> **WHAT THIS TASK INVOLVES**
Print the listing word for word, from the line that contains "Find the location" through the end of the listing, and leave out the pictures.

-- RECORDS FOR THIS EXERCISE follows --

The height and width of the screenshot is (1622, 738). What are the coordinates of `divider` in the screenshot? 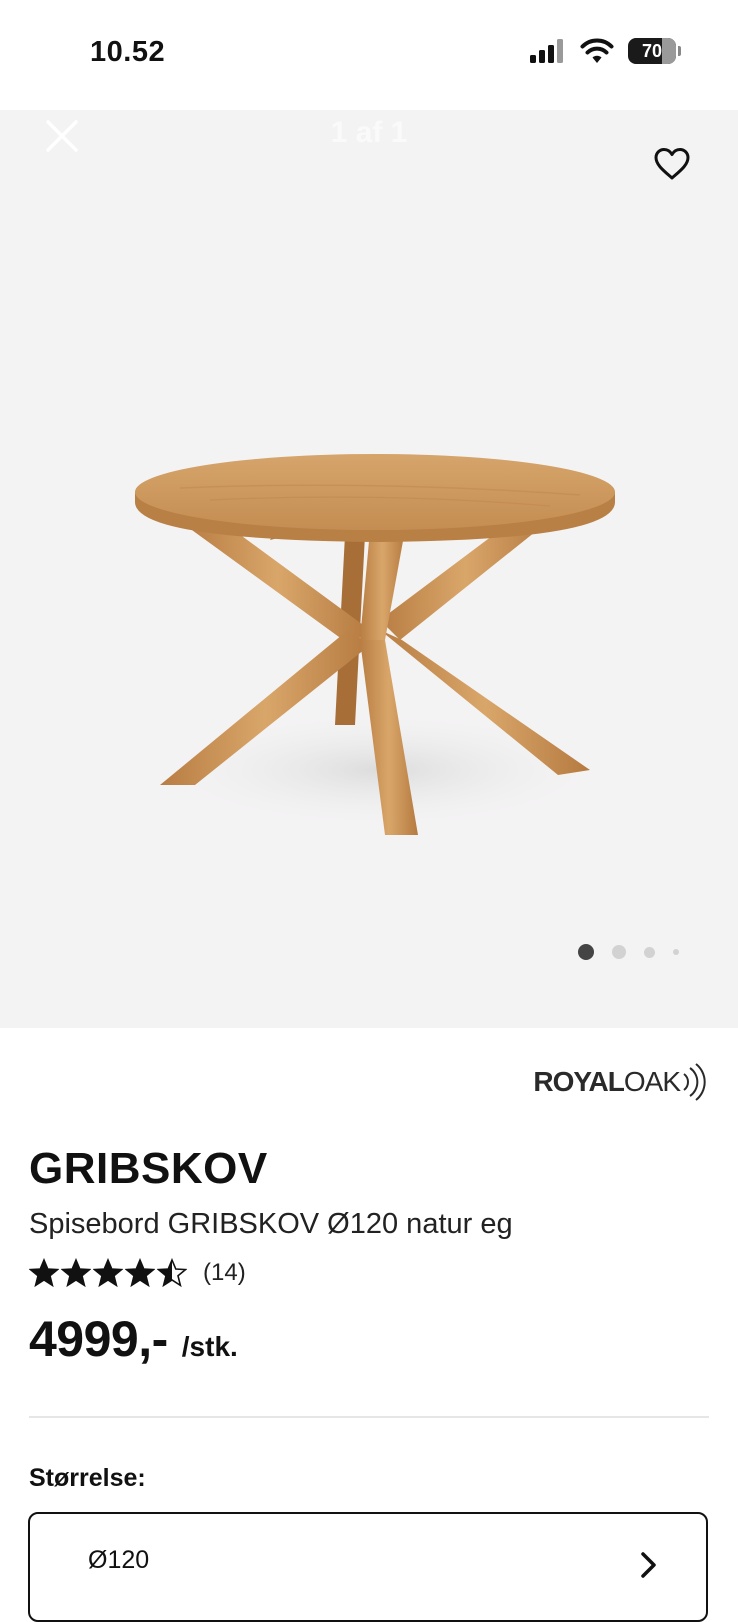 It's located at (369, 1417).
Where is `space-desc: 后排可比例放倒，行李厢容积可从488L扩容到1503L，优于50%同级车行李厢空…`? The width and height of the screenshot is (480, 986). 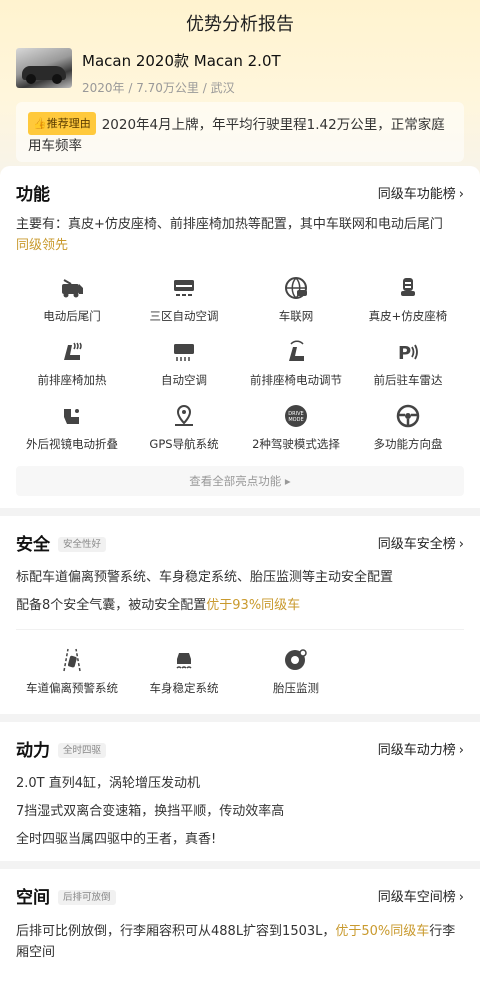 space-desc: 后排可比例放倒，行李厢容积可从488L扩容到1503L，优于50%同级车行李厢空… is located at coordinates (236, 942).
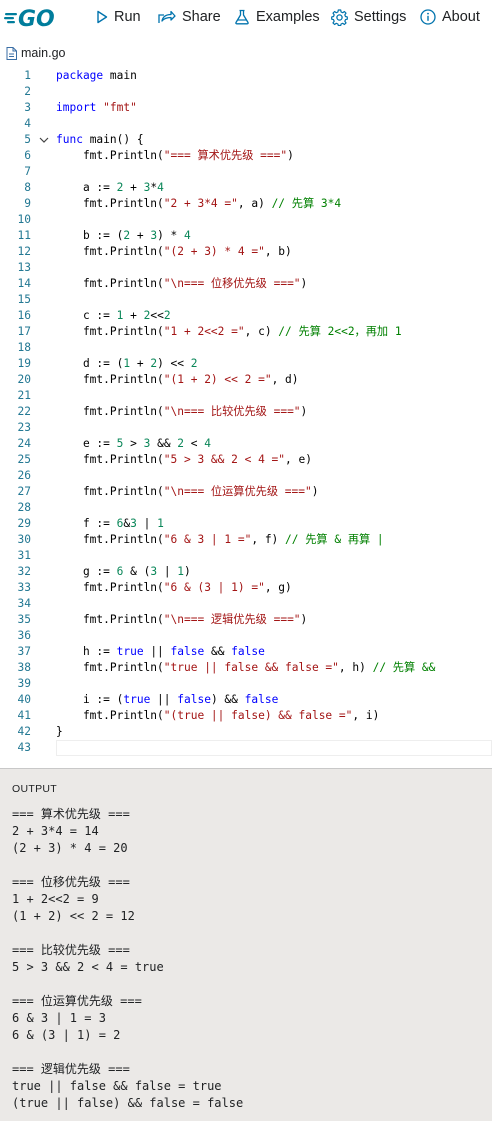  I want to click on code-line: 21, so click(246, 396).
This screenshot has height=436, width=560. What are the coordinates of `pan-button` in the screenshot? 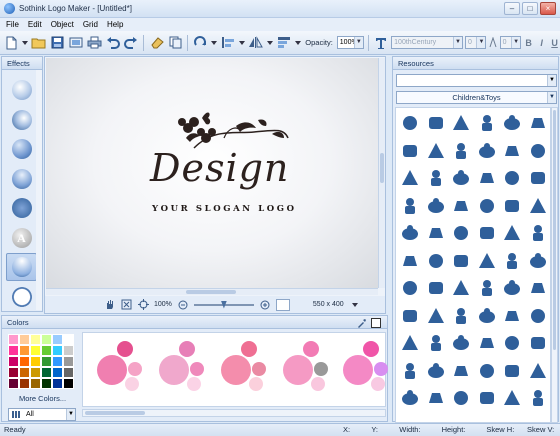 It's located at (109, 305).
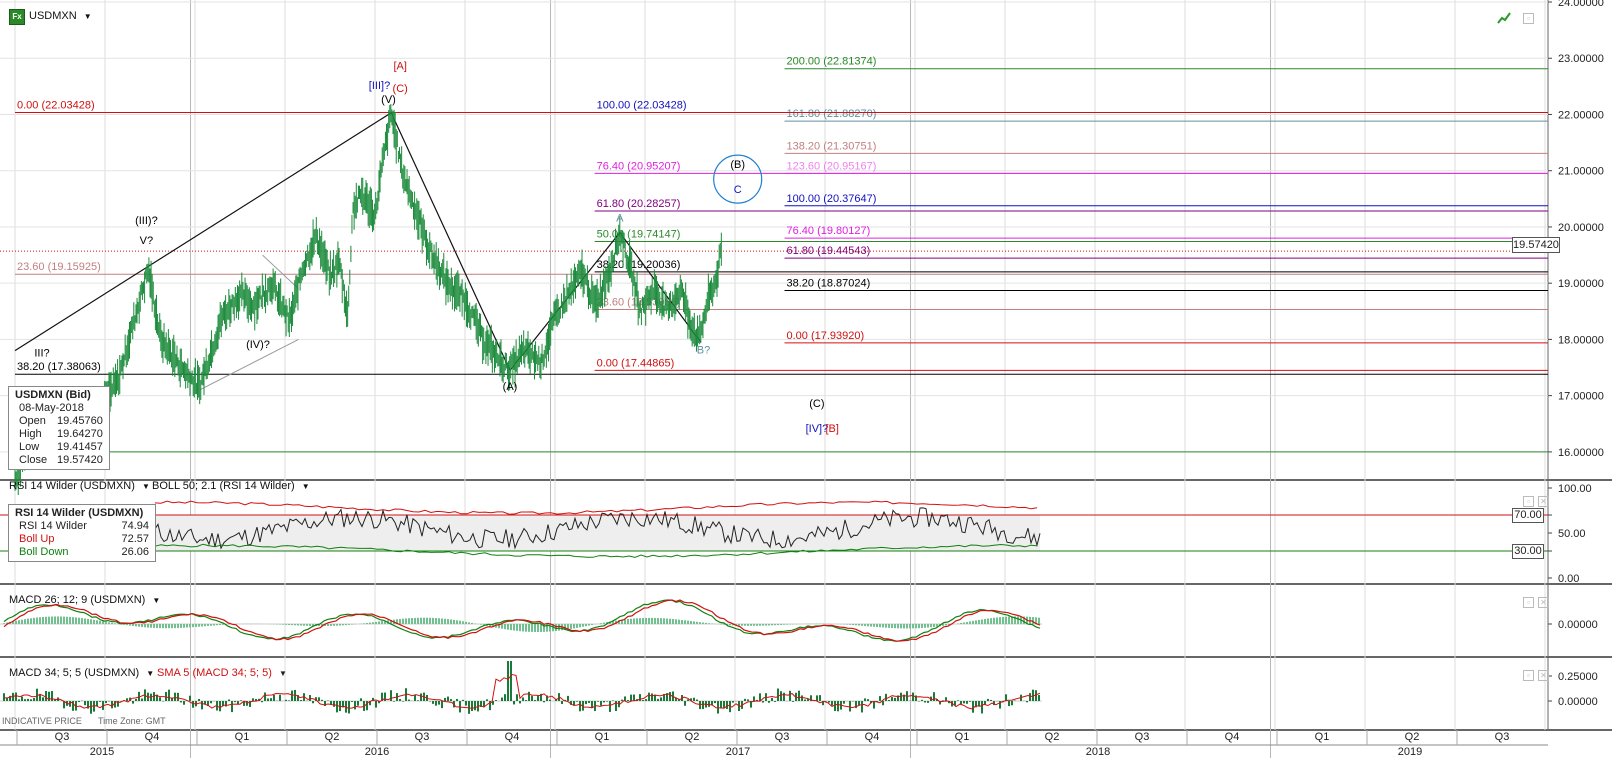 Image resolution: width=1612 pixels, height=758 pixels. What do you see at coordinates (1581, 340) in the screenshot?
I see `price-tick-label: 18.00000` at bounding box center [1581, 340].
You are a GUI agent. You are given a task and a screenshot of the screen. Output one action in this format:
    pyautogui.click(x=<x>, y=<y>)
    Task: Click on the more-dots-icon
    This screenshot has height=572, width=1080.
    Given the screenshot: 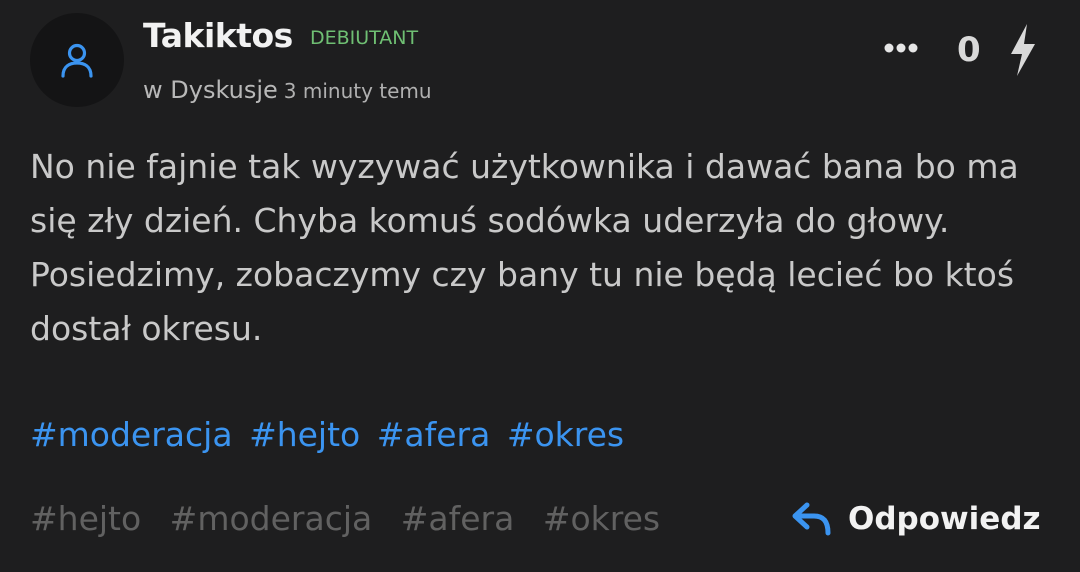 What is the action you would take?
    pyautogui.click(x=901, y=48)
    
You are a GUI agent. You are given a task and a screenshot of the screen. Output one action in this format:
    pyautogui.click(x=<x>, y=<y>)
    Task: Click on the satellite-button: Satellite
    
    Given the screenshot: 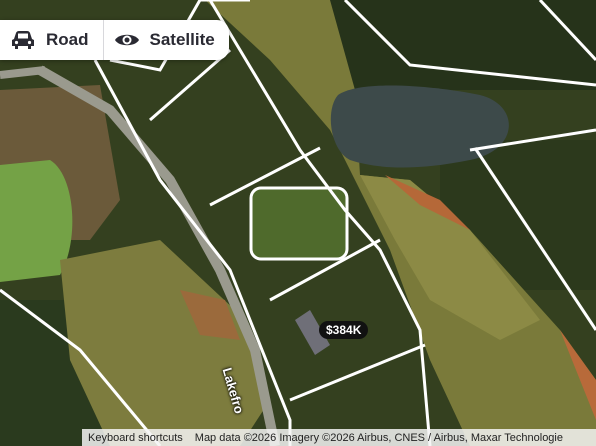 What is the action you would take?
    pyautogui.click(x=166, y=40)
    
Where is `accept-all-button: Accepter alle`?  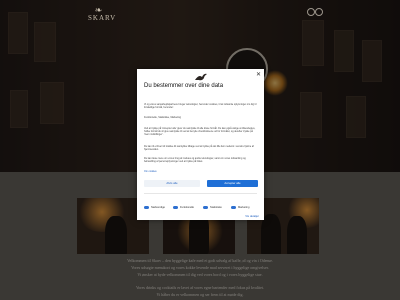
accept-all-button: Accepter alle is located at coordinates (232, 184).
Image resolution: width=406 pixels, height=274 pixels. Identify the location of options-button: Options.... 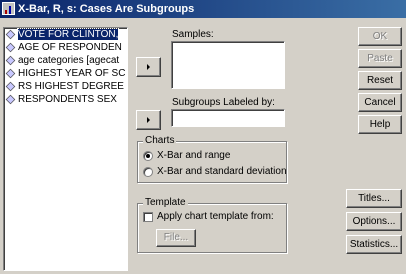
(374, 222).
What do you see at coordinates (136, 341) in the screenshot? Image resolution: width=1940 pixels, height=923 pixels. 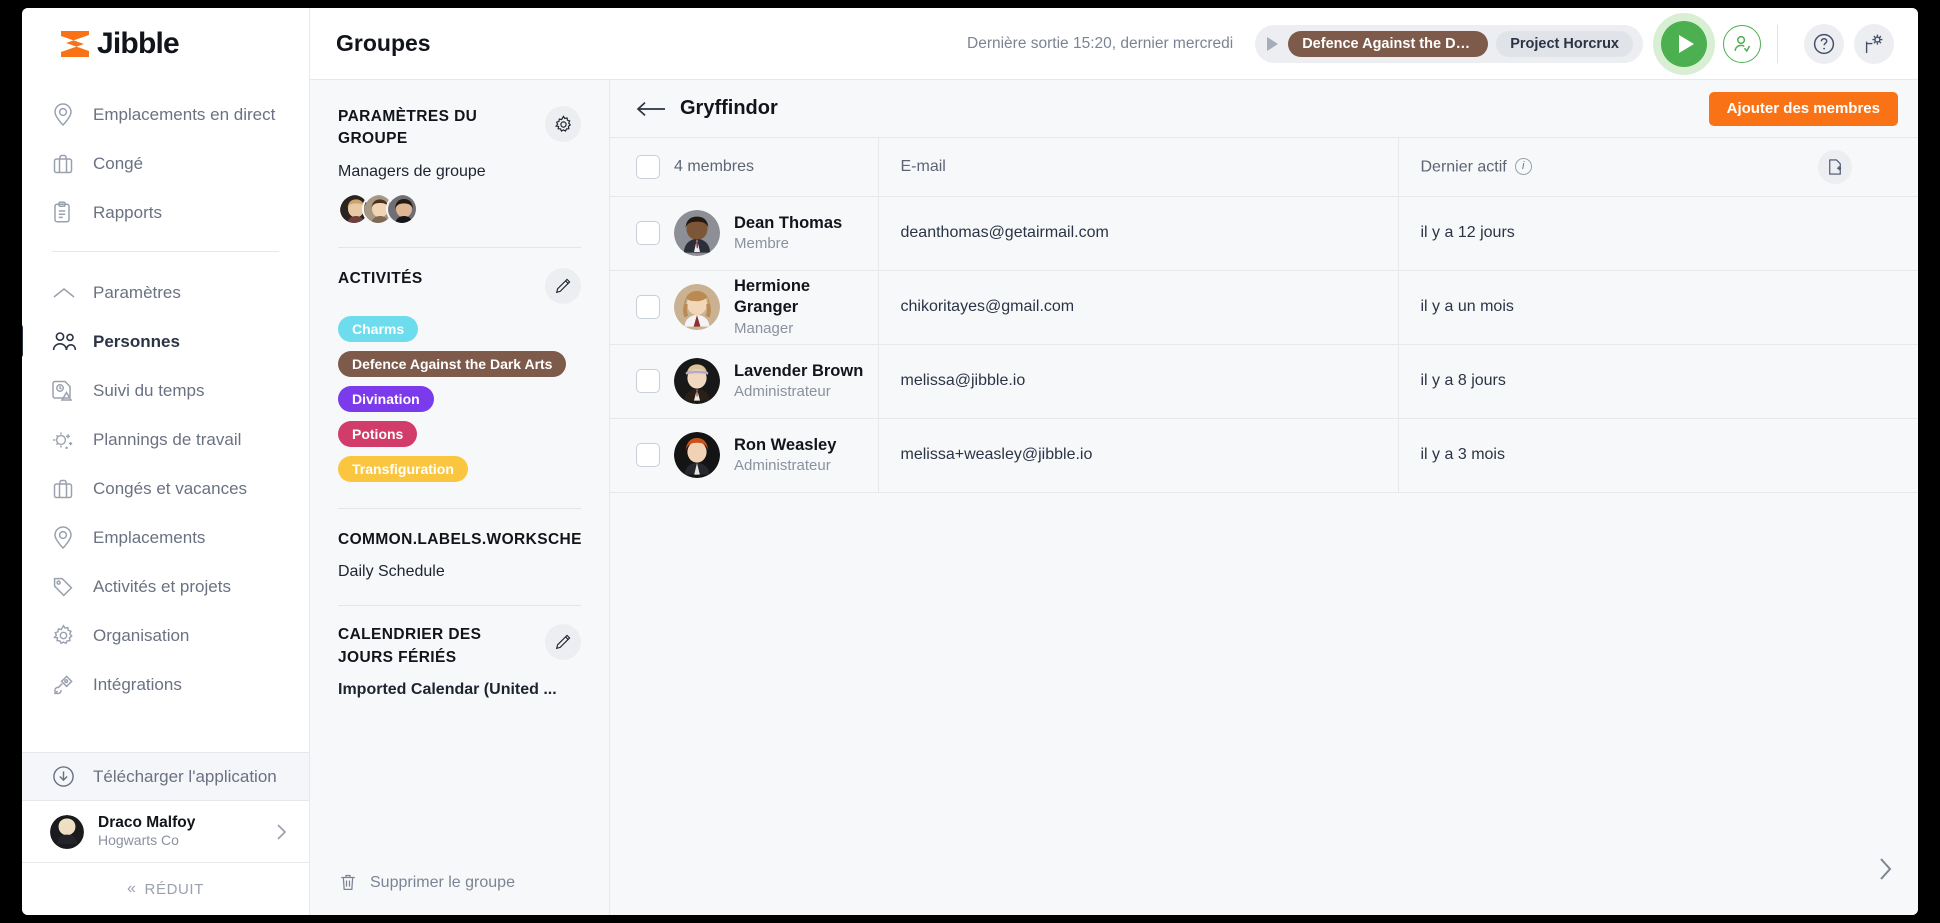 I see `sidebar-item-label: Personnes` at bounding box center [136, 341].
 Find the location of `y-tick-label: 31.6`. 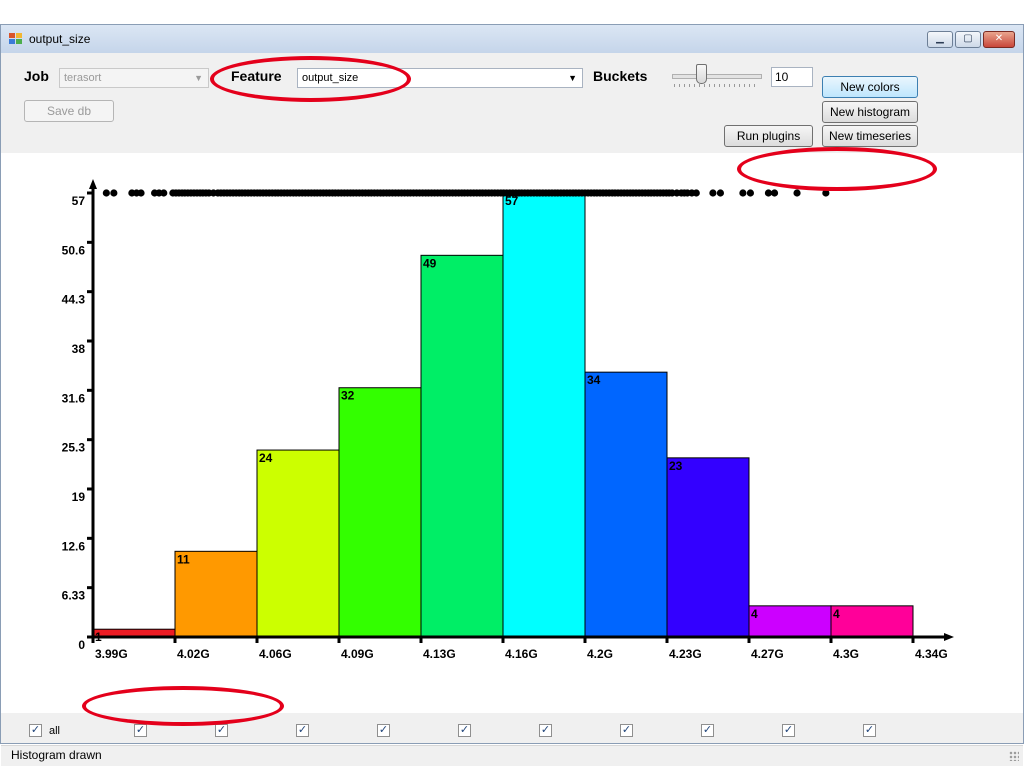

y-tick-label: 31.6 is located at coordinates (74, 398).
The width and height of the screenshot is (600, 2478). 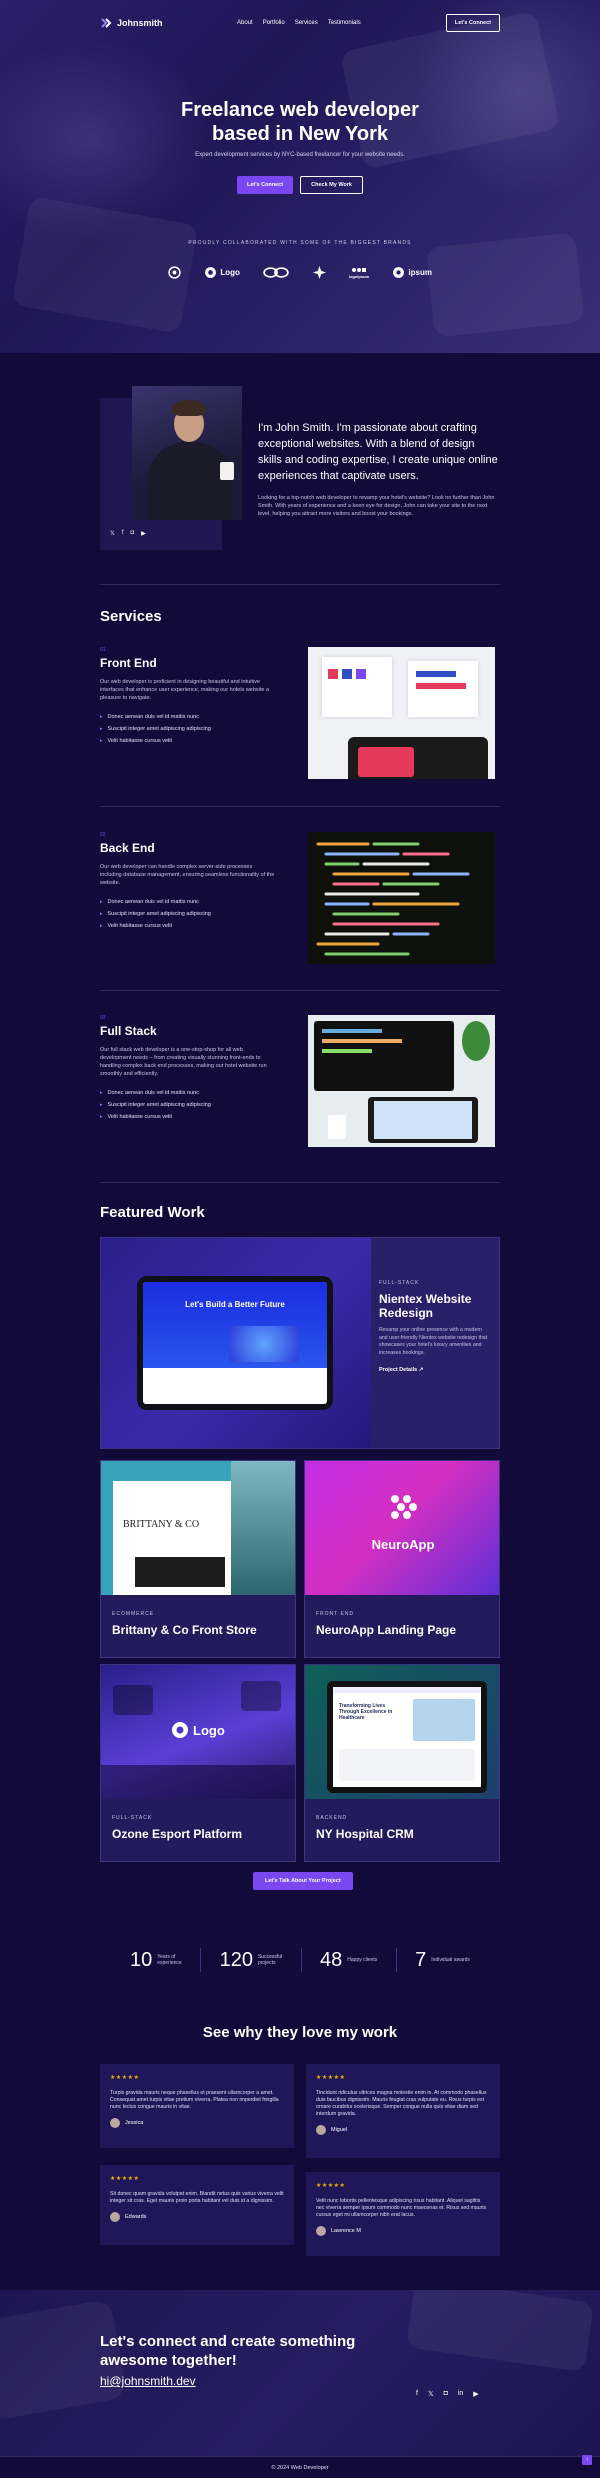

-- RECORDS FOR THIS EXERCISE concluded --

> **RESPONSE TO THE TASK**
 Find the location of `y-tick-label: 31.6`. 

y-tick-label: 31.6 is located at coordinates (74, 398).
The width and height of the screenshot is (600, 2478). 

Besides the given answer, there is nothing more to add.